A first study from the subtropical western Atlantic, using 231Pa/230Th ratios as a kinematic proxy for deep water circulation, provided compelling evidence for a strong link between climate and the rate of Meridional Overturning Circulation (MOC) over the last deglaciation. However, these results warrant confirmation from additional locations and water depths because the interpretation of the sedimentary 231Pa/230Th ratio in terms of circulation vigor can be biased by variations in particle flux and composition. We have measured 231Pa/230Th in a core from the Iberian margin, in the Northeastern Atlantic basin, and have compared these new results to the data from the western Atlantic basin. We find that the reduction in the circulation during H1 and YD and the subsequent increases first recognized in the sediment deposited on Bermuda Rise are also evident in the eastern basin, in a totally different sedimentary regime, confirming that sedimentary 231Pa/230Th ratios record basin-wide changes in deep water circulation. However, some differences between the eastern and western records are also recognized, providing preliminary evidence to differentiate between renewal rates in the two North Atlantic basins and between shallower and deeper overturning. Our results suggest the possible existence of two sources of Glacial North Atlantic Intermediate Deep Water (GNAIW), one in the south Labrador Sea and another west of Rockall Plateau. Both sources contributed to the meridional overturning but the two had different sensitivity to meltwater from the Laurentide and the Fennoscandian ice sheets during the deglaciation. These results indicate that additional information on the geometry and strength of the ventilation of the deep Atlantic can be obtained by contrasting the evolution of sediment 231Pa/230Th in different sections of the Atlantic Ocean.

Introduction

Abrupt climate changes during the last glacial period and deglaciation have been related to changes in the Atlantic Meridional Overturning Circulation (MOC) [2], [3]. There is widespread evidence for changes in deep water chemical composition from the sedimentary record of nutrient proxies [4], [5], but these reconstructions do not provide direct constraints on the rate of overturning [6]. The 231Pa/230Th ratio in North Atlantic sediment has been proposed as a dynamic proxy that could more directly constrain changes in the rate of MOC [7], [8], and document their impact on past climate variability. A first high-resolution record of sedimentary 231Pa/230Th from Bermuda Rise, in the deep western basin of the North Atlantic, documents large increases in the 231Pa/230Th ratio during the two periods of abrupt cooling of the last deglaciation [9], which suggest a near cessation of Atlantic MOC during the catastrophic iceberg discharge Heinrich event H1, and a sharp but brief decline in MOC during the Younger Dryas cold event. Rapid increases in MOC were concurrent with the two most dramatic deglacial warmings occurring at the onset of the Bølling-Allerød and the Preboreal. Although these results provide compelling evidence for a strong link between climate and the rate of MOC, they nevertheless warrant confirmation from additional locations and water depths. Indeed, the interpretation of the sedimentary 231Pa/230Th ratio in terms of circulation vigor can be obscured by changes in the mineralogy, flux, and geographic distribution of settling particles [10], [11], [12], [13]. Since the circulation signal is expected to be basin-wide, analyzing sediment deposited under different sedimentary regimes will provide a means of assessing the importance of the more local scavenging effects. In order to start documenting these trends, we have measured 231Pa/230Th in a well dated core from the Iberian margin, in the less ventilated Northeastern Atlantic basin (SU81-18; 37°46′N, 10°11′W and 3135 m depth (Fig. 1 and Table 1)) [14], [15], and we have compared these new results to the recently published data from the Bermuda Rise (OCE326-GGC5; 33°42′N, 57°35′W, 4550 m).

────────────────

> _TASK STATEMENT_: According to the text on Atlantic deep water circulation, at what water depth does core SU81-18 lie? The material that comes next is unrelated to the text on Atlantic deep water circulation.

> _COLLECTED MATERIAL_:
────────────────

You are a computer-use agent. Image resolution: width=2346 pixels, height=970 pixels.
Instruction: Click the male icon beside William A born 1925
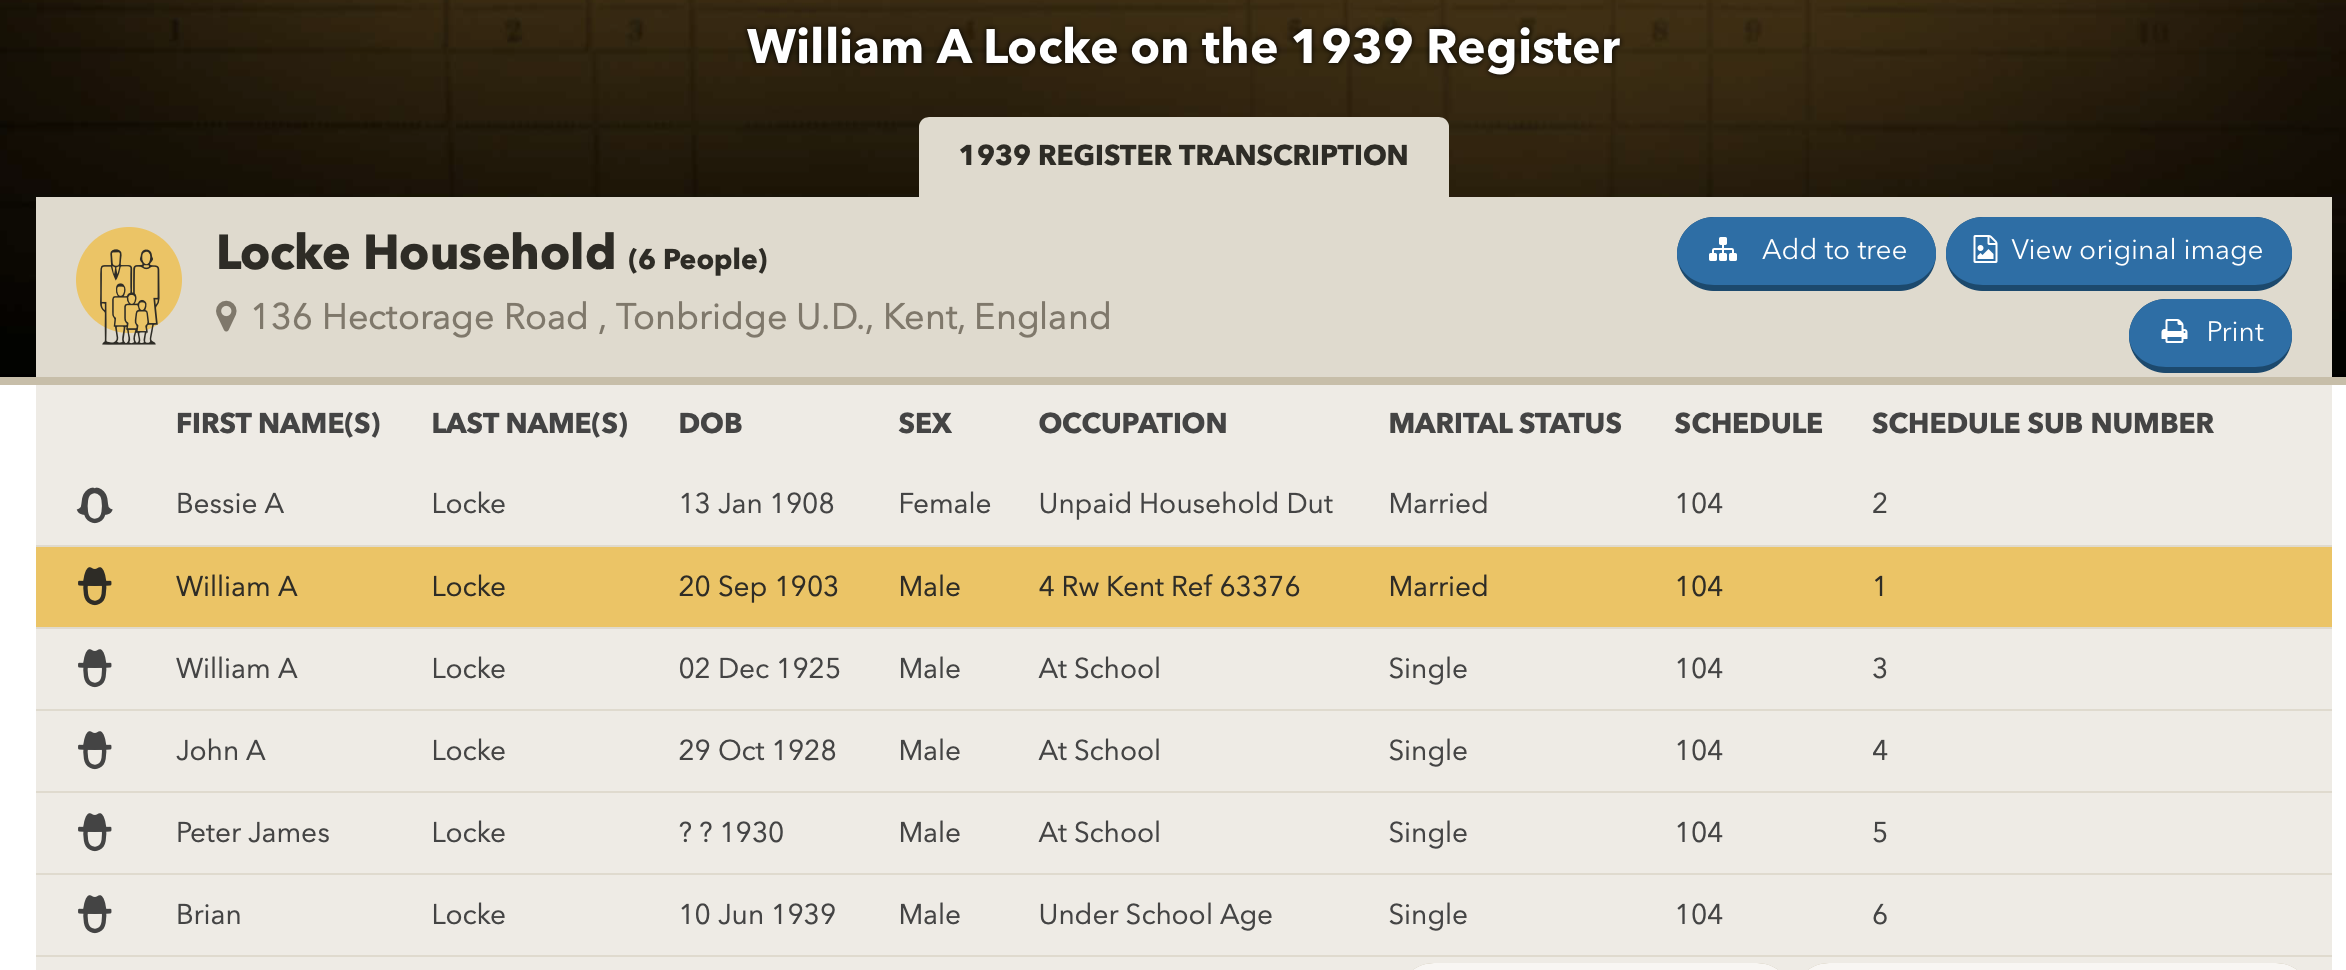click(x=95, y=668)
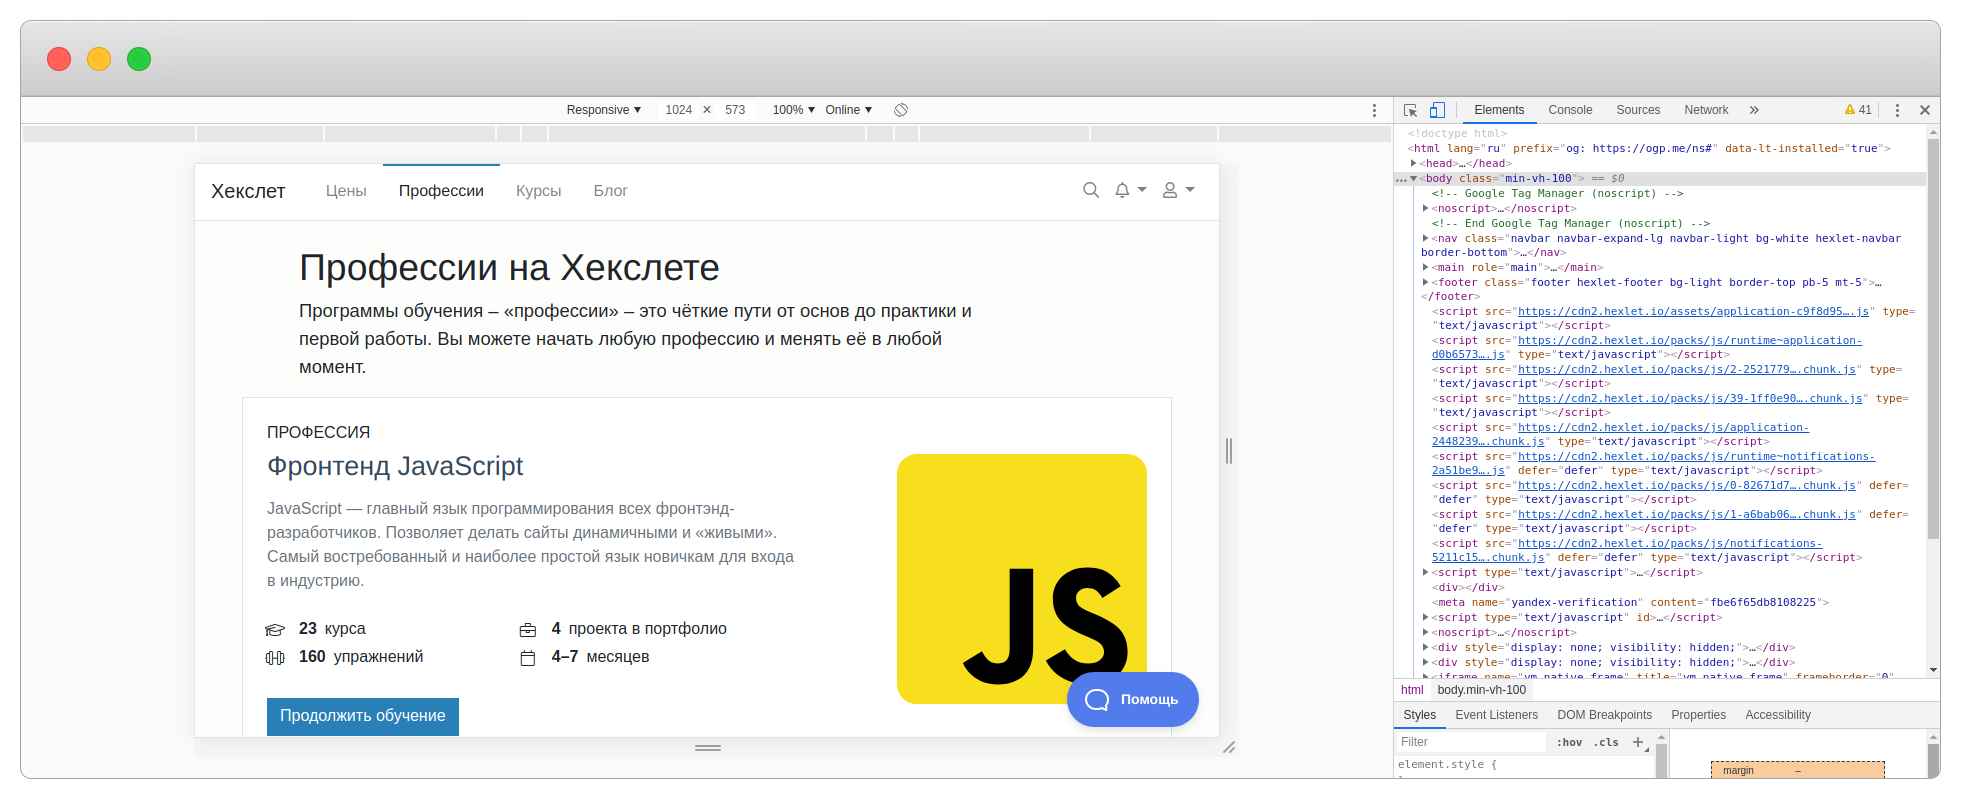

────────────────

> _EXPECTED OUTPUT_: 3135 m